Heaven help me. My beautiful baby girl was such a sweet and easy-going baby. People were amazed at her and how good she was. She was a joy to be around. She was very solemn most of the time and would study people, as if deciding whether or not she would engage in any kind of communication with them. She didn’t cry very much, slept well and was just precious. I couldn’t believe my luck, to have two sweet and easy-going children. Well, ha ha! the universe said. When my girly was about 22 months old, it was as if someone flipped a switch and she went from a laid-back sweet heart, to a full-blown two-year-old and never looked back. She would throw a fit and I would look at her and say, ‘Who are you and what have you done with my baby girl?’
There is almost exactly 3 years between my youngest and oldest, the oldest being my son, who is still my sweetheart, my caring and funny boy. My girl, well, anything her brother does, she will do twice as much. He gets two tickets for good behavior in class, she’ll say she got 10!
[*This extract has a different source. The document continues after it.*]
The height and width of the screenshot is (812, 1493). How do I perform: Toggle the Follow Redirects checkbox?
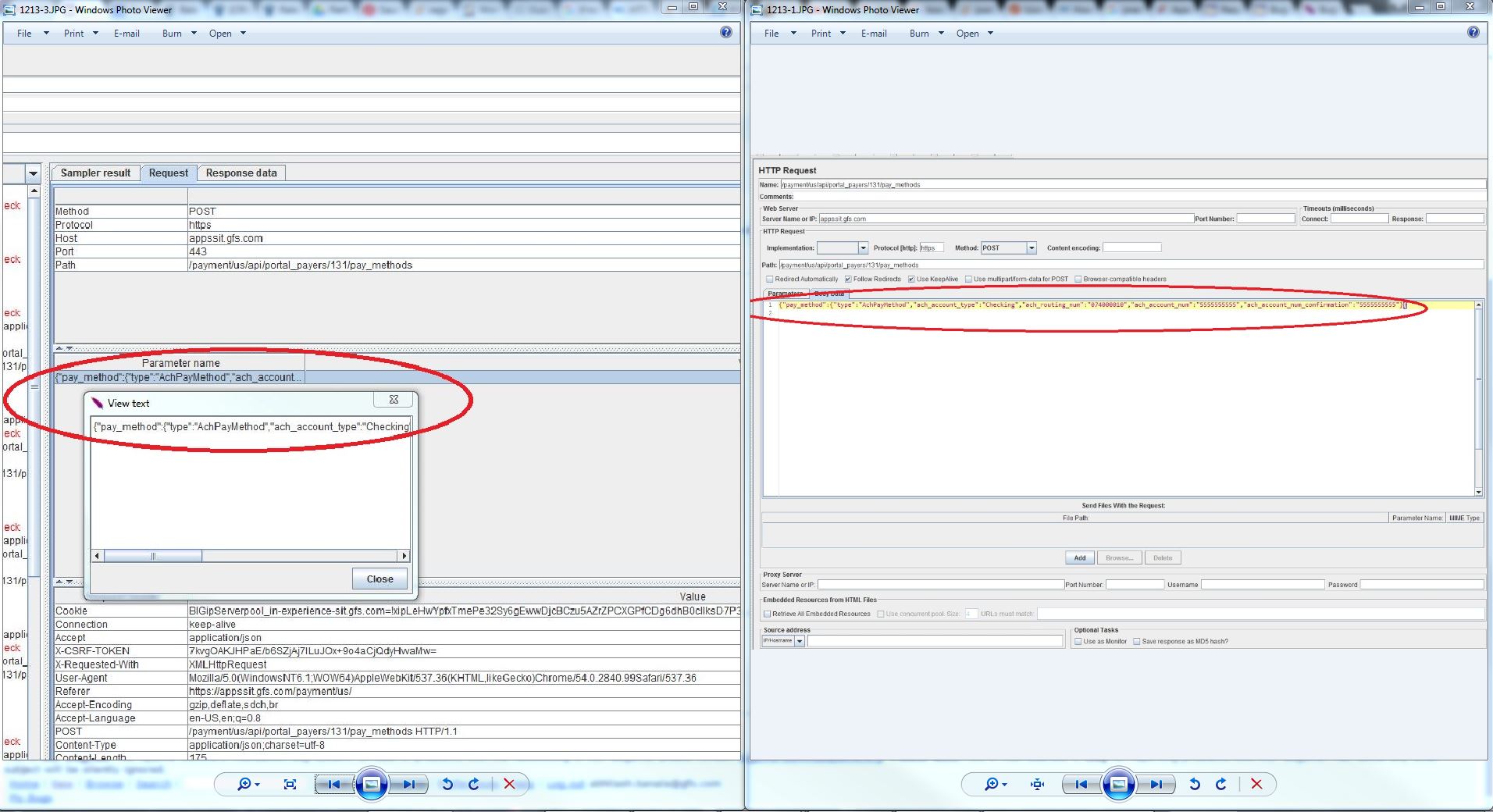[x=848, y=280]
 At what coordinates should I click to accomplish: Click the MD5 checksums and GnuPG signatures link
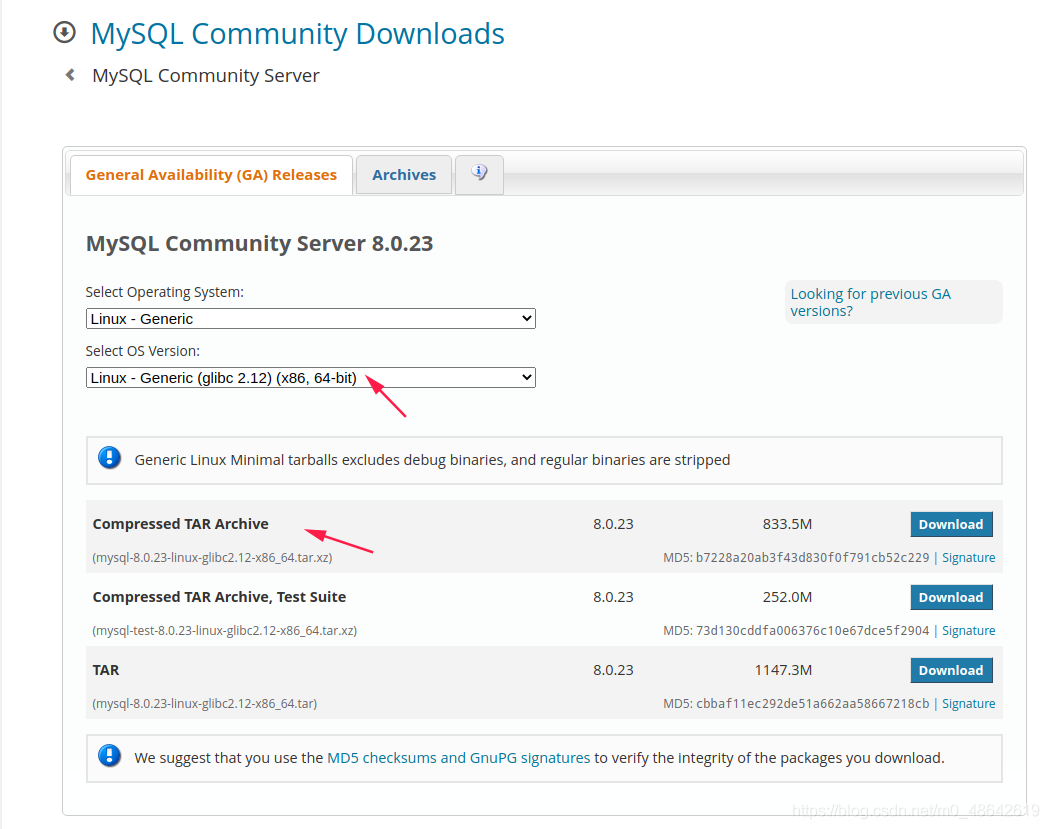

She’s got quite the temper and sometimes can’t really control it, no matter how I try to calm her. So yesterday, we’re getting ready for school. I normally allow her to choose her own clothes, with my approval of course. Yesterday was a different story. She put on no less than three outfits! She’s in SECOND GRADE! I was so frustrated with it, I told her I would be choosing her clothes from now on because there’s no need for that kind of thing. It’s not like she’s preparing for the Oscars or prom. it shouldn’t be this hard to get dressed for elementary school!
Let me just say, I am not a dramatic person. I am not high maintenance and I’m pretty even-keeled, so where this is coming from, I’m not quite sure. I know I was a handful when I was in high school, but we’re not there yet.
Today, well, today was a rough one. I reminded my girly that I was going to be the fashion police today and pick out what she wore. You would have thought I told her we were moving to Siberia. She went off on me and was very upset and said some really hurtful things, the kind of things that moms definitely don’t like to hear from their children. After she’d cooled down, I explained to her how what she had said hurt me and asked how she would feel if I had said them to her. Then she got it. She cried, apologized and snuggled in my lap. I told her that when she’s angry she can’t just say what pops into her mind because you may say something that you’ll regret later. I try to make everything a teaching moment, I just hope she learns from it and doesn’t do it again. I know, I know, and there’s a pot of gold at the end of the rainbow, but I can dream, can’t I? Just let me have that for now!